Born in a middle class environment in the Middle East, Nadine Saadi was taught that education for girls like her was everything: qualifications were the only thing that would enable the rest of the world to understand her value. When she brought up the idea of moving to Australia to study IT at Flinders University in Adelaide therefore, her parents were in full support despite being reluctant to see her move so far away from home.
She sped through her Bachelors’ degree in just two years and recognising her skills, the University ended up employing her post graduation, where she helped develop a software program to commercialise the research gathered from the Universities laboratories and take their findings to market. Interested in new businesses and tech innovation, she began to actively involve herself in the Startup Community in Adelaide - participating in several Hackathons pitching ideas for new businesses.
Nadine moved to Melbourne in 2017. She spent a few months feeling a little lost and struggled to write up a resume. None of the recruiters she saw were able to “package her into a box” or figure out her niche. Eventually after chatting with a Tech Recruiter at a Startup networking event, she realised her skills were most aligned with the role of a Product Manager.
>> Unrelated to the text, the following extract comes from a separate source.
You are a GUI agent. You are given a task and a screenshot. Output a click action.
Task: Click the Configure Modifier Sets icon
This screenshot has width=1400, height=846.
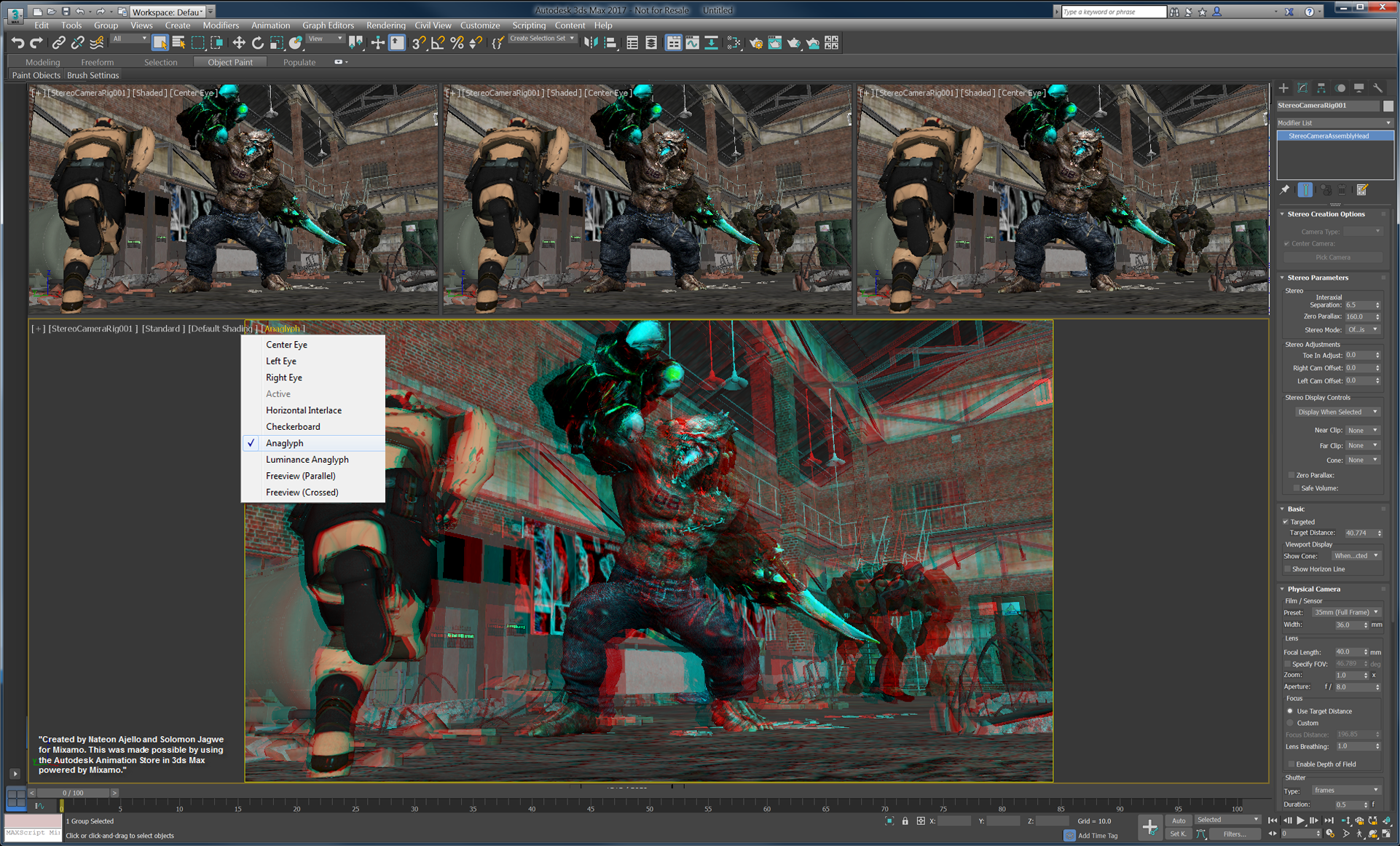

She completed a Product Management course online, and started applying for roles. Receiving calls and emails 3 to 4 times per week Nadine was being invited for interviews almost every week. But they didn’t seem to get anywhere beyond the interview stage. Seeking out further qualifications related to the industry, she gained another certification whilst continuing to apply for roles and attending 2nd, 3rd and 4th round interviews, creating projects and presentations for some. Consistent feedback seemed to suggest that Nadine was being judged against other candidates, and that these potential employers were opting for candidates traditionally judged as “safer” than a woman of ethnic minority. This went on for 8 months.
“Rejection is just redirection”
Recognising it would be easy for her to succumb to feeling dejected and unhappy, Nadine instead resolved to use this experience as motivation to change direction, and decided she was meant to become her own boss. She began networking and looking for freelance projects, organising another Startup Weekend Hackathon in Melbourne as well as a Women in Tech event in Sydney. Alongside this, she founded her own Startup website: GiftSkout.com. Soon she realised she was spending more time looking for work than actually working. She heard about Weploy via a friend and became a Weployee in mid 2018.
Nadine’s first job was in HR at Comdain Infrastructure, where she used her affinity for software to help automate some of the processes Eva and her team were performing manually. Following this she was snapped up by REA where she was photographed by the marketing team and is now featured on the company’s Diversity and Culture homepage. Nadine spoke at Startup Grind in December 2018 about Diversity in the workplace and now considers being a Weployee her full time job: “It’s such a relief not to have to worry about all the searching for work anymore. The Weploy team and the companies who are using them are open minded and forward thinking – values that are aligned to my own interests. Being a Weployee is empowering! I’ve had some opportunities being a member of the community that I’d never have had before, and Weploy has allowed me to build my network, work with some really cool people and enabled me to feel completely free of worry over my next paycheck.”